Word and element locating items
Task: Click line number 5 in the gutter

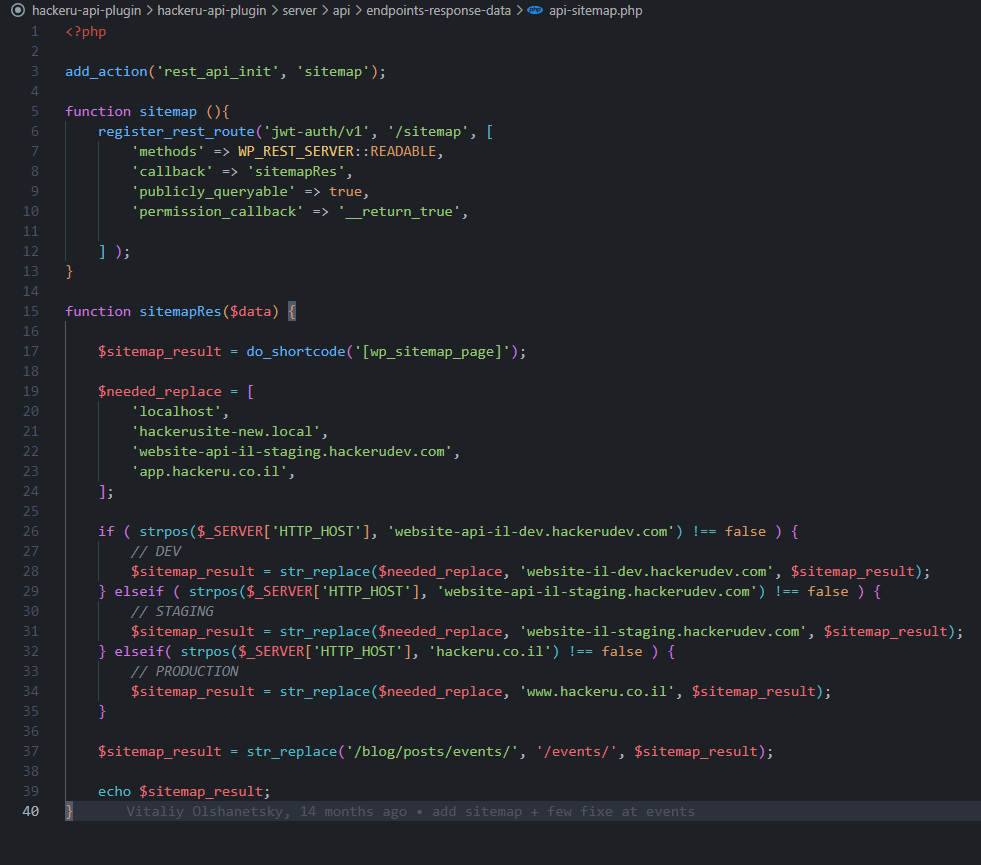Action: point(34,111)
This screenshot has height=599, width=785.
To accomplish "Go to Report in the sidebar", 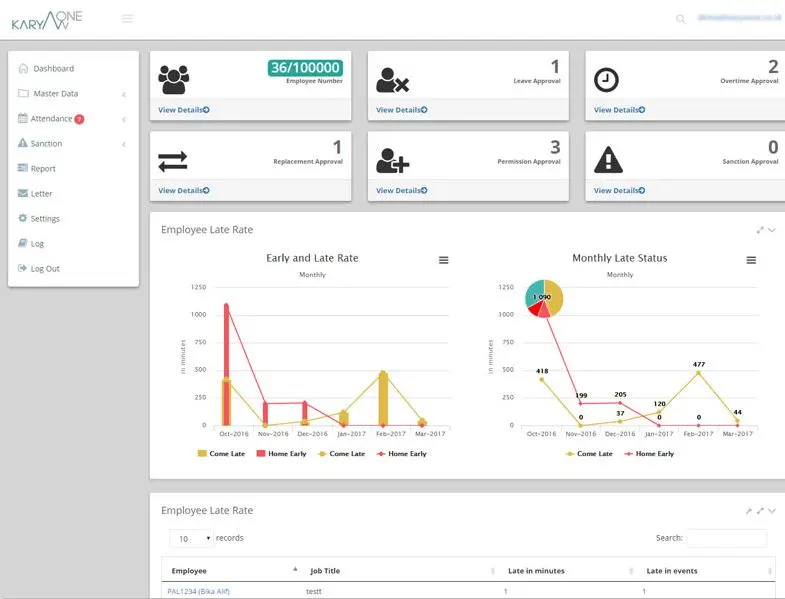I will coord(43,169).
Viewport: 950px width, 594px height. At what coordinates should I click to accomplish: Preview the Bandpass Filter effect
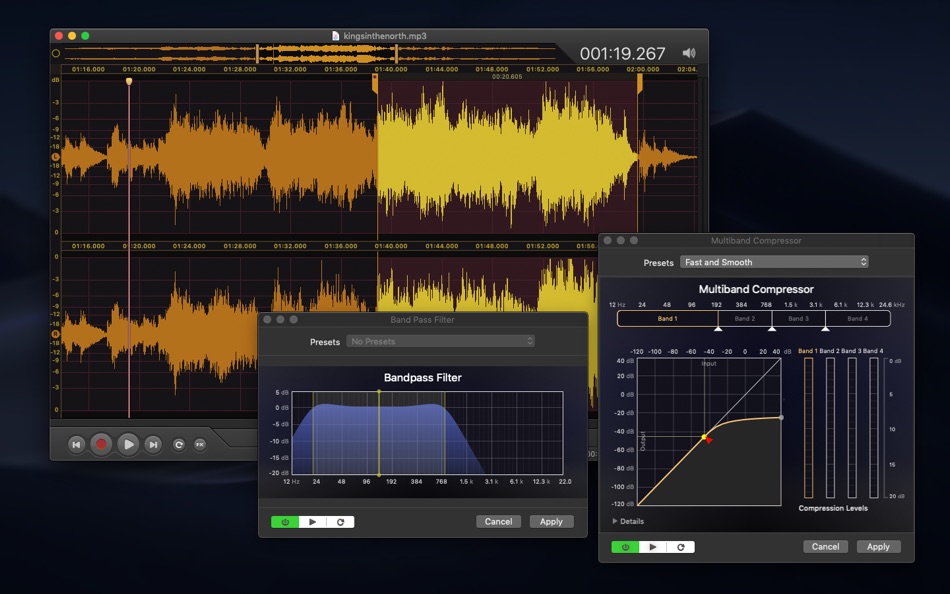[314, 521]

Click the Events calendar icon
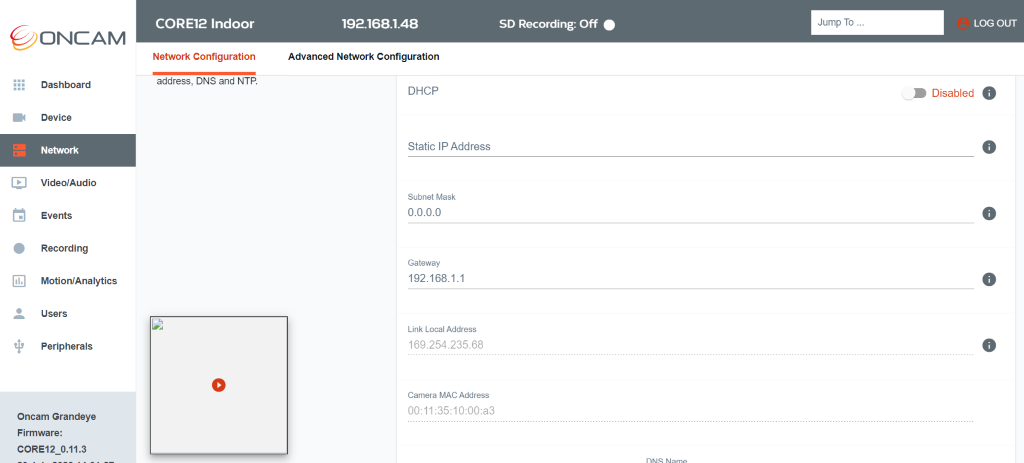tap(19, 216)
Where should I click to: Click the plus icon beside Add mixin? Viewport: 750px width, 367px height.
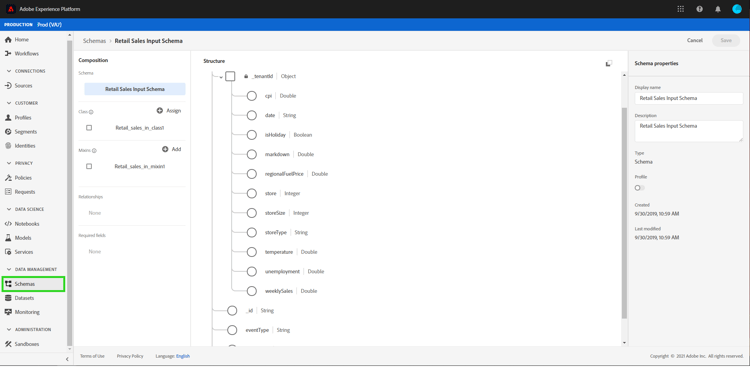coord(165,149)
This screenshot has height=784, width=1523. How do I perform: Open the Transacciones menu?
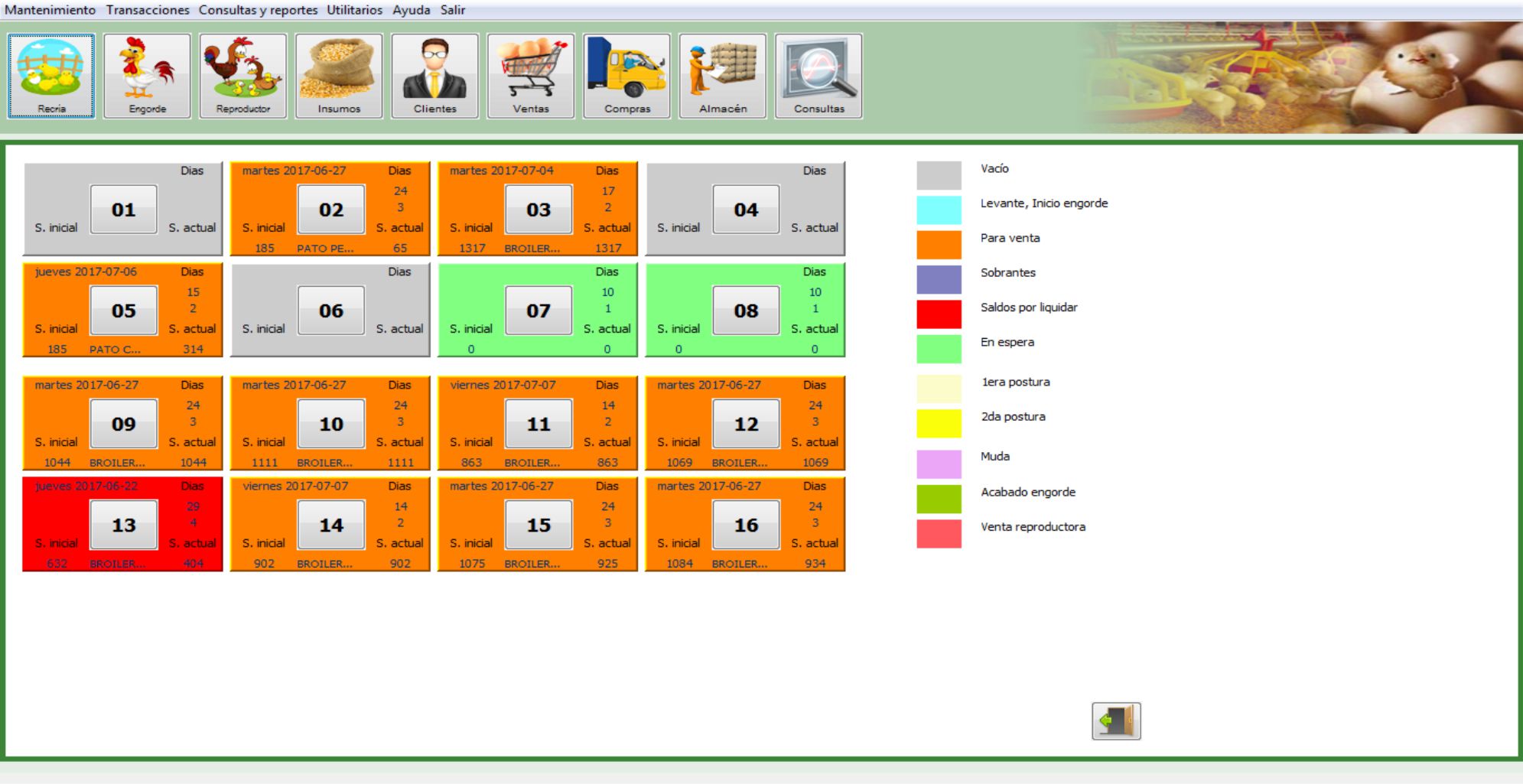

» **Task description**
Reproduce the items from the line that has "Where should I" through the end of the items, substituting "minus icon" for "plus icon" and leaving everything else unchanged. Omit the pictures from the result.

» **Solution below**
Where should I click to: Click the minus icon beside Add mixin? Viewport: 750px width, 367px height.
coord(165,149)
This screenshot has height=784, width=1523. How do I perform: Open the Transacciones menu?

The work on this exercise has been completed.